3 Reasons I’m Breaking the “Sell-Half” Rule With Archer Aviation

Despite the conventional “sell-half” rule, which suggests selling half of a position when it doubles to lock in profits and protect against volatility, I am choosing to break this rule with Archer Aviation (NYSE: ACHR). This decision is based on a confluence of factors that suggest Archer’s rally could be just getting started, and the stock has strong potential moving forward. Here’s why I’m holding on:

1. Institutional Backing Builds Credibility

Archer Aviation has secured significant investment from major institutional players, which is uncommon for many early-stage speculative growth stocks. Stellantis N.V., the parent company of well-known brands like Chrysler and Fiat, holds a 20% stake in Archer and is actively involved in the company’s manufacturing efforts. Additionally, major investment firms such as BlackRock, Vanguard, and Millennium Management have also taken large positions in Archer, which adds considerable credibility. The presence of these heavyweights suggests that Archer could attract more institutional capital, potentially driving further price appreciation.

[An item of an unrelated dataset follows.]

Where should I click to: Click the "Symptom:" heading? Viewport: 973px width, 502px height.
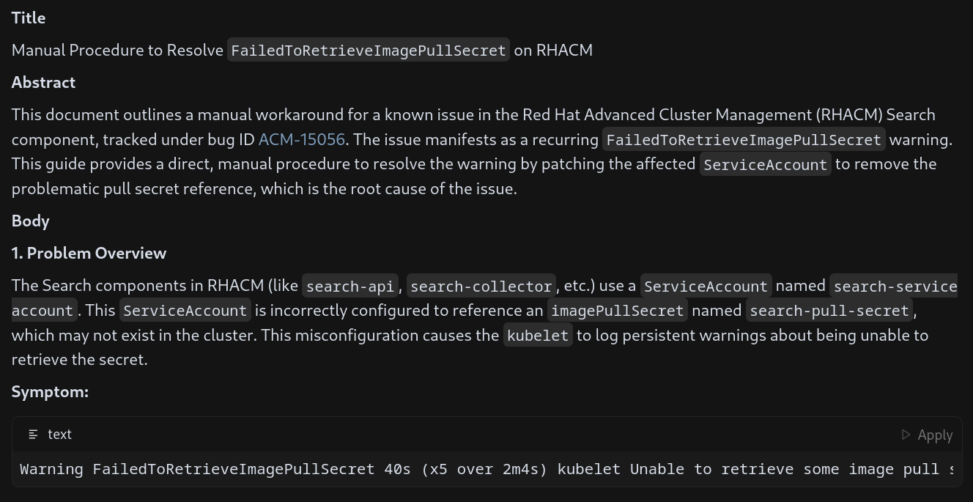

2. Short-Sellers Are Under Pressure

As of October 31, short-sellers held about 20% of Archer’s float, which presents a significant short interest. This overhang could create upward pressure on the stock, especially if Archer continues to show progress toward its goals. Archer’s third-quarter earnings revealed notable advancements, including the completion of its manufacturing facility and progress in its FAA certification process. The company is on track to begin aircraft production in early 2025, with plans for a commercial launch in the UAE in Q4 2025. If these milestones continue to materialize, short-sellers may be forced to cover their positions, fueling further gains.

3. Massive Market Opportunity in eVTOL

Archer is a leading player in the electric vertical takeoff and landing (eVTOL) market, which is projected by Morgan Stanley to exceed $1 trillion by 2040. While the market will be competitive, Archer’s strategic partnerships—especially with Stellantis—position it as a potential frontrunner in the nascent eVTOL industry. This, combined with the growing interest in small-cap stocks, has contributed to Archer’s 93.5% surge over the past 30 days, outpacing broader indices. With significant growth potential in both the eVTOL market and Archer’s own expansion plans, this stock may still have a lot of room to grow.

Conclusion:

Given the institutional support, mounting pressure on short-sellers, and the vast market opportunity, I believe Archer Aviation could see continued growth. While the “sell-half” rule is a common strategy for securing profits, in this case, the strong fundamental developments and long-term potential of Archer outweigh the usual advice.